To Disclose or Not to Disclose? That is the Question
- Posted by Roger Hendricks
- On 07/07/2015
- 0 Comments
Non-disclosure is a significant problem in the industry. A fine line often exists where the client is not exactly sure what constitutes disclosure and non-disclosure. Where do we stand?
Often the answer is that each case is unique. However, as much as the line can be very fine it can also be clear cut where the client is in no doubt as to what their position is. FAnews received the following interesting article from Byron O’Connor, Director: Dispute Resolution, and Verushca Pillay, Director: Corporate and Commercial, at Cliffe Dekker Hofmeyr which discusses this issue.
A contract of good faith
An insurance contract is one of utmost good faith and in order to accurately assess the risk; the insurer relies, almost exclusively, on information provided by the insured. There is therefore a duty on the insured to disclose all material information relevant to the risk that is to be underwritten.

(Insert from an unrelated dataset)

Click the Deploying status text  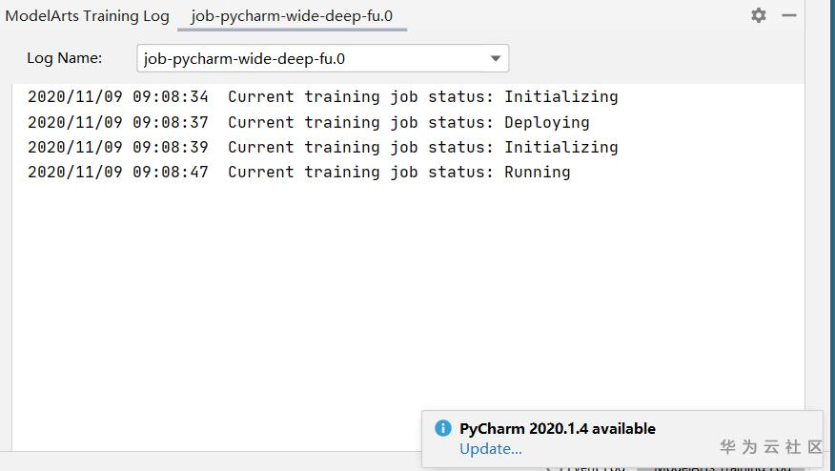pos(547,122)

In the matter of Regent Insurance (the insurer) v King’s Property Development (the insured), the insured, had one of its buildings damaged by fire and claimed the costs of the repairs and lost rental from its insurer.

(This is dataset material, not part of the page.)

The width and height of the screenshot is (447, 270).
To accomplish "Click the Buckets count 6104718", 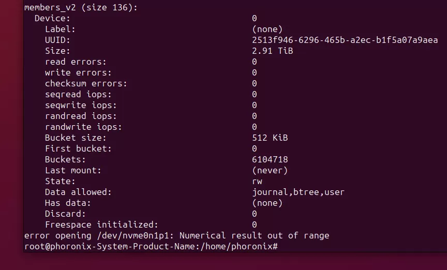I will tap(270, 159).

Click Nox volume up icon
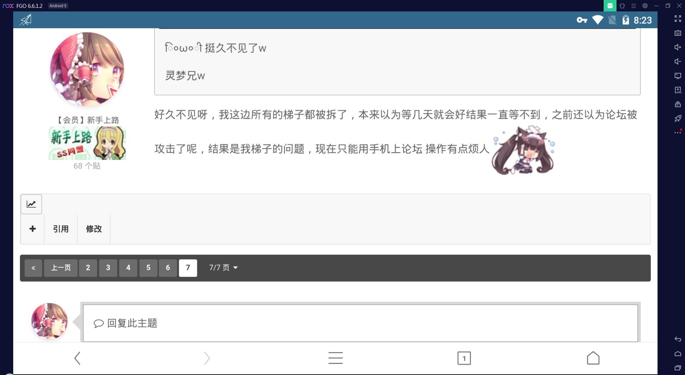click(x=678, y=47)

The insurer rejected the claim alleging that the insured failed to disclose material information when it applied for the insurance policy. This non-disclosure was the insured’s failure to advise the insurer that the insured premises was occupied by a tenant (Elite Fibre Gauteng) which manufactured truck and trailer bodies using highly flammable materials; a risk that the insured would not have taken on had it known the nature of Elite’s business.
Treading the line
There were many requests for quotations for cover of the premises as well as various revisions to the policy between the insured’s insurance brokers and the insurer. Throughout these communications, however, the insured did not disclose to the insurer that a tenant was occupying the premises and using highly flammable materials to manufacture its products.

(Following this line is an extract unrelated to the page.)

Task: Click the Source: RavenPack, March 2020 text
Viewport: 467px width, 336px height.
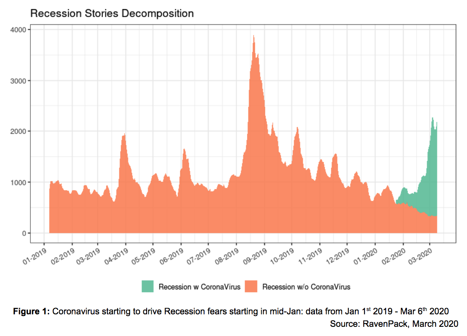Action: click(x=393, y=323)
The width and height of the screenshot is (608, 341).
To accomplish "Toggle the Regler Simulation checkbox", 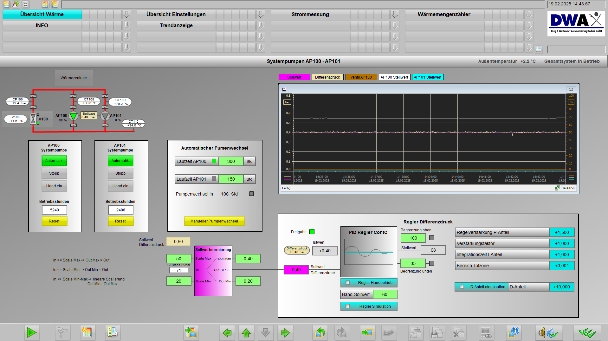I will (x=348, y=306).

Section 53(1) of the Short-Term Insurance Act, No 53 of 1998 (Act) states that a policy will not be invalidated on account of a failure to disclose information unless that non-disclosure is likely to have materially affected the assessment of risk under the policy.
The Supreme Court of Appeal (SCA) stated that since the introduction of section 53 of the Act, the test in respect of misrepresentations and non-disclosure is an objective one, involving a two-pronged enquiry:
– the insurer must first prove materiality of the non-disclosure; and
– then prove that the non-disclosure induced it to conclude the contract.
The SCA further noted that the question to be asked is whether a reasonable person would have considered the fact not disclosed to be relevant to the assessment of risk by the insurer.
In this matter, the SCA found that while the insurance broker for the insured could have ascertained information about the premises from available records, what he would not have discovered was that the premises was being rented out by an entity manufacturing products using highly flammable materials.
The SCA found that had the insurer known that the premises was used to manufacture products made from highly flammable materials, it would have refused the cover.
The SCA found that Elite’s occupation of the premises, which the insured failed to disclose, made a material difference to the assessment of risk. The SCA therefore found that the insurer was induced to enter into the contract by the non-disclosure of Elite’s business.
It is clear that one of the prerequisites for proper assessment of risk by the insurer is for the insured to make a full disclosure of all information material to the insurer’s assessment of risk. Failure to do so entitles the insurer to repudiate a claim if that failure materially affects the insurer’s assessment of risk.